Passage for review:
▼

Where to Install Thermostats
Your thermostat should be located away from the room's cooling or heating vents or device, yet exposed to general airflow from the room(s) to be regulated. An open hallway may be most appropriate for a single zone system, where living rooms and bedrooms are operated as a single zone. If the hallway may be closed by doors from the regulated spaces then these should be left open when the system is in use. If the thermostat is too close to the source controlled, then the system will tend to "short cycle", and numerous starts and stops can be annoying and in some cases shorten equipment life. A multiple zoned system can save considerable energy by regulating individual spaces, allowing unused rooms to vary in temperature by turning off the heating and cooling.

 

Indoor Air Quality

Prevent Mildew
Ventilate basements or run dehumidifiers to dry the air, walls and furnishings. Don’t hang wet clothes in your closets. Keep your showers and tubs clean of soap-scum so that they dry quicker. Air-out your bathroom cabinets and kitchen sink cabinet often. Make sure that vents (with a ventilating fan) are installed in your kitchen and baths. These rooms can produce a lot of moisture.

When to Replace Filters
Start by checking the system’s filters at least once a month. Hold the used filter up to the light and compare it to a clean "spare." When light is obscured by captured dust and dirt particles, the old filter should be changed. Keep a record for one year and then replace the filter on that basis. At a minimum, it is always a good idea to change filters at the start of the heating and cooling seasons and then in between according to your need. Also, it is a good idea to have your heating and air system checked at the beginning of heating and cooling season to insure proper operation.

Prevent Black Mold
We recommend installing an ultraviolet germicidal light as part of your existing heating system to kill and control the live mold spores. Used in combination with a highly effective filter, you can remove as much as 97% of all particulates and mold spores. This is a "whole house" air purification system installed inside the ductwork of your home's heating system...the "lungs" of your home.
As you consider what's right for your situation, it's important to remember that some people are more sensitive to black mold than others. If you or anyone in your family suffers from allergies, respiratory disease or any type of immune suppressing disease, you are at greater risk.

 

Furnaces and Air Conditioners

Replacing Furnace or Air Conditioner
Although your present furnace or air conditioner may be working, if it is more than 12 years old you should consider replacing it with a new high efficiency system. A new heating and air conditioning system could save up to 50 percent on energy costs, and save you money in the long run on heating repairs.  While these products save you money on your utility bills, they also offer a better degree of comfort within your home.

▲

Collected data
▼

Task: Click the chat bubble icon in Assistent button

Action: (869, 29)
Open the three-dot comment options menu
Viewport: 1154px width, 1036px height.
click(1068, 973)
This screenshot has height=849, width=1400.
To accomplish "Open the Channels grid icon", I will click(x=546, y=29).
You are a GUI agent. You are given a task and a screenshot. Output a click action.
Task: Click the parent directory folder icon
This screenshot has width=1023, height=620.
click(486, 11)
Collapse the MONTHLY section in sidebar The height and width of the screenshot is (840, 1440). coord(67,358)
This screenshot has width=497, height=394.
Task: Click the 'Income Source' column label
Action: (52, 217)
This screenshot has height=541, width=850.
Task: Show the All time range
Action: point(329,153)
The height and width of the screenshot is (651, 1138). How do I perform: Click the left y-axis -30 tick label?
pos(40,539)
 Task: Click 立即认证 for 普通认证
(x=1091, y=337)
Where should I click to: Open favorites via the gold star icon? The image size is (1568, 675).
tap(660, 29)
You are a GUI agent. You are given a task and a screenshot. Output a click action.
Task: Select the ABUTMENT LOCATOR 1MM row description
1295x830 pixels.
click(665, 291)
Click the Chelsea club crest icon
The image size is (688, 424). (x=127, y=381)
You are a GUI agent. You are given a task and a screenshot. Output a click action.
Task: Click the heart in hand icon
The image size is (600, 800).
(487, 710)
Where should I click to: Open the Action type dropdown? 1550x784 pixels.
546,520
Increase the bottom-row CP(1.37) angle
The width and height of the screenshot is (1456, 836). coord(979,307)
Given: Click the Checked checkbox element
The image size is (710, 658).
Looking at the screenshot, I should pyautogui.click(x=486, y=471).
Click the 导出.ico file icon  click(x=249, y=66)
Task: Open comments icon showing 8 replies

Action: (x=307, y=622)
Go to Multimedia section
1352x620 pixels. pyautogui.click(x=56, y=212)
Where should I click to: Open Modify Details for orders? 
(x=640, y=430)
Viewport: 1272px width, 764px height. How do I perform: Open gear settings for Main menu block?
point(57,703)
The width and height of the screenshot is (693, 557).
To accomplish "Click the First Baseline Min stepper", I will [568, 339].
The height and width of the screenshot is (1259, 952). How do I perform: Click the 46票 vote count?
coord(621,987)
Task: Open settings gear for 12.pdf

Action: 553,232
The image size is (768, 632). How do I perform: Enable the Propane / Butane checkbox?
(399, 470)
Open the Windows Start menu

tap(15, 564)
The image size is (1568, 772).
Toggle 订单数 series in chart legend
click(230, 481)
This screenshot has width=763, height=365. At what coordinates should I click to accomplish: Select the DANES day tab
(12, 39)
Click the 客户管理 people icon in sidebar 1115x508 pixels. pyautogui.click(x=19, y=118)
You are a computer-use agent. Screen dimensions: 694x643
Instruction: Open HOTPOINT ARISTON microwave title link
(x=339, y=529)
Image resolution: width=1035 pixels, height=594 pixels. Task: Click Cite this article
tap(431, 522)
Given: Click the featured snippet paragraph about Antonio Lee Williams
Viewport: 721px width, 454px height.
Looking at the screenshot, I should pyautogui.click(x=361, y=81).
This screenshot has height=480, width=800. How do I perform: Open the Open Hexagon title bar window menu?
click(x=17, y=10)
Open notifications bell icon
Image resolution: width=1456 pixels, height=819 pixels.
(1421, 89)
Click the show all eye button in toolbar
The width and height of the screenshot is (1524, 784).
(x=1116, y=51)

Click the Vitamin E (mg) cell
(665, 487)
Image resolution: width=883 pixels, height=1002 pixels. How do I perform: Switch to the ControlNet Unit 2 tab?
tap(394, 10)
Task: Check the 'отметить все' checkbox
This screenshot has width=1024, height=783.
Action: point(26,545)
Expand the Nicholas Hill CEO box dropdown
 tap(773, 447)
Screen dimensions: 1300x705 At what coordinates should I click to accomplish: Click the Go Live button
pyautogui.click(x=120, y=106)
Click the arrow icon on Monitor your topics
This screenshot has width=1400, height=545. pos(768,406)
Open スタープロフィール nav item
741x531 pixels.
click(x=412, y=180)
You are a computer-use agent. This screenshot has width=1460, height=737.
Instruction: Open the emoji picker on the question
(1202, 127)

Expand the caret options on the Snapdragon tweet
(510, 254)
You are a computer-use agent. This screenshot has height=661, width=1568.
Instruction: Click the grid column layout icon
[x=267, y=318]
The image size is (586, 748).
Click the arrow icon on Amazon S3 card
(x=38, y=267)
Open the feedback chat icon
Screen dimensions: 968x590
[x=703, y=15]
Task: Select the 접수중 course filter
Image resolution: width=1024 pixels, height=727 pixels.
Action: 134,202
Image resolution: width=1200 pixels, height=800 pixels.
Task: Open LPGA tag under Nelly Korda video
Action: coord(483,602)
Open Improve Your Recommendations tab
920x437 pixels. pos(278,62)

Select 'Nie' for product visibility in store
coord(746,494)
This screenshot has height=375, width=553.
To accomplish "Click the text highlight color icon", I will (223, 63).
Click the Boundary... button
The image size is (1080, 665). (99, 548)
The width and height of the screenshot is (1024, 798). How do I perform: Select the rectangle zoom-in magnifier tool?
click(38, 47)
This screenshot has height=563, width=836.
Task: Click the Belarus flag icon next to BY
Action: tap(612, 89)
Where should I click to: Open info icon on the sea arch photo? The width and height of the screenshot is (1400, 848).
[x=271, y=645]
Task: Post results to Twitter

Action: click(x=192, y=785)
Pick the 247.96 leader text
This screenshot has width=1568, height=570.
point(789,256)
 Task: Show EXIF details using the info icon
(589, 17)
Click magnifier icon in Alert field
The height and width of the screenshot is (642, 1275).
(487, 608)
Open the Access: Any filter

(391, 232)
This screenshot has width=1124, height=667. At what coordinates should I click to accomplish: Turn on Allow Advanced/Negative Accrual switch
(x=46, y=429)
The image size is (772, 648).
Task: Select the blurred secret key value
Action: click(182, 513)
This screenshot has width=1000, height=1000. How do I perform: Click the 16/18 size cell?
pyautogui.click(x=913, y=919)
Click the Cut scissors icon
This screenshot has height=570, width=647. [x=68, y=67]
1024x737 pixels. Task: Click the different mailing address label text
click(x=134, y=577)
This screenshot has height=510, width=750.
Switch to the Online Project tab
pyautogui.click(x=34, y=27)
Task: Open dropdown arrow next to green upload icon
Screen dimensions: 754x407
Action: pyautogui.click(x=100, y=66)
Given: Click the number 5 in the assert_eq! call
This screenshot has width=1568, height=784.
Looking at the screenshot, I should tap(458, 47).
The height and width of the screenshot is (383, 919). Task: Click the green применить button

▲

Instructions for the task:
Could you repeat the home heating and cooling tips, starting with "When to Replace" and going on through "insure proper operation.", and switch "once a month" to "every two weeks"?

Response:
When to Replace Filters
Start by checking the system’s filters at least every two weeks. Hold the used filter up to the light and compare it to a clean "spare." When light is obscured by captured dust and dirt particles, the old filter should be changed. Keep a record for one year and then replace the filter on that basis. At a minimum, it is always a good idea to change filters at the start of the heating and cooling seasons and then in between according to your need. Also, it is a good idea to have your heating and air system checked at the beginning of heating and cooling season to insure proper operation.